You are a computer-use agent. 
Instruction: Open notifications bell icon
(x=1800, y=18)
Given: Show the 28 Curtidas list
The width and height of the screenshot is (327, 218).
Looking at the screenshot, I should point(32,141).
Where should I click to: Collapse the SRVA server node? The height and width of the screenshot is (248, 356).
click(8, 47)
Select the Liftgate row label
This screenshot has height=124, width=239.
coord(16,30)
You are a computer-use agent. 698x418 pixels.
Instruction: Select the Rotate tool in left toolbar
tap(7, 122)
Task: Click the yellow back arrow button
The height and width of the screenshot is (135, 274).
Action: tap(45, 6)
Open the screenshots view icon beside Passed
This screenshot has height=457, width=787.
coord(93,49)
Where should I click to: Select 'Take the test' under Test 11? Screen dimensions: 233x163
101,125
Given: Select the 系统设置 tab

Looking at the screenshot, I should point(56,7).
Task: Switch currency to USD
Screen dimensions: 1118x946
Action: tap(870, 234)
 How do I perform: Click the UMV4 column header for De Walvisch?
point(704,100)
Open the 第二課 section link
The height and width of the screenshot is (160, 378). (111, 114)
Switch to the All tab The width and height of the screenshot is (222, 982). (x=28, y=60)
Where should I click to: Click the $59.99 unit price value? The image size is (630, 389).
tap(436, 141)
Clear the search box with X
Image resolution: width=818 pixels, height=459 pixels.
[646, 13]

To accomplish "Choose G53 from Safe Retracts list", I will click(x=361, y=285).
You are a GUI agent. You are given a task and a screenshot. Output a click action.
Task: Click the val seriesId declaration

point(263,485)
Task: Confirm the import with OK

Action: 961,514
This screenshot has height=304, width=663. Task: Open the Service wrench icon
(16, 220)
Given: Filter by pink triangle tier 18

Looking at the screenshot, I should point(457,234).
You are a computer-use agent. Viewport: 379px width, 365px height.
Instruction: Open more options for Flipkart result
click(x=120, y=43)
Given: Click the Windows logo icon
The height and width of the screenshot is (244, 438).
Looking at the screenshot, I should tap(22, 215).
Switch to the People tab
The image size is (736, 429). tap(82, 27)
····················
Return every line of the data above that contains the word "should".

Looking at the screenshot, I should point(32,141).
Where should I click to: Collapse the SRVA server node? The height and width of the screenshot is (248, 356).
Where should I click to: Select 'Take the test' under Test 11? Screen dimensions: 233x163
Looking at the screenshot, I should point(56,7).
Where should I click to: Click the $59.99 unit price value? The image size is (630, 389).
Looking at the screenshot, I should point(457,234).
Looking at the screenshot, I should tap(22, 215).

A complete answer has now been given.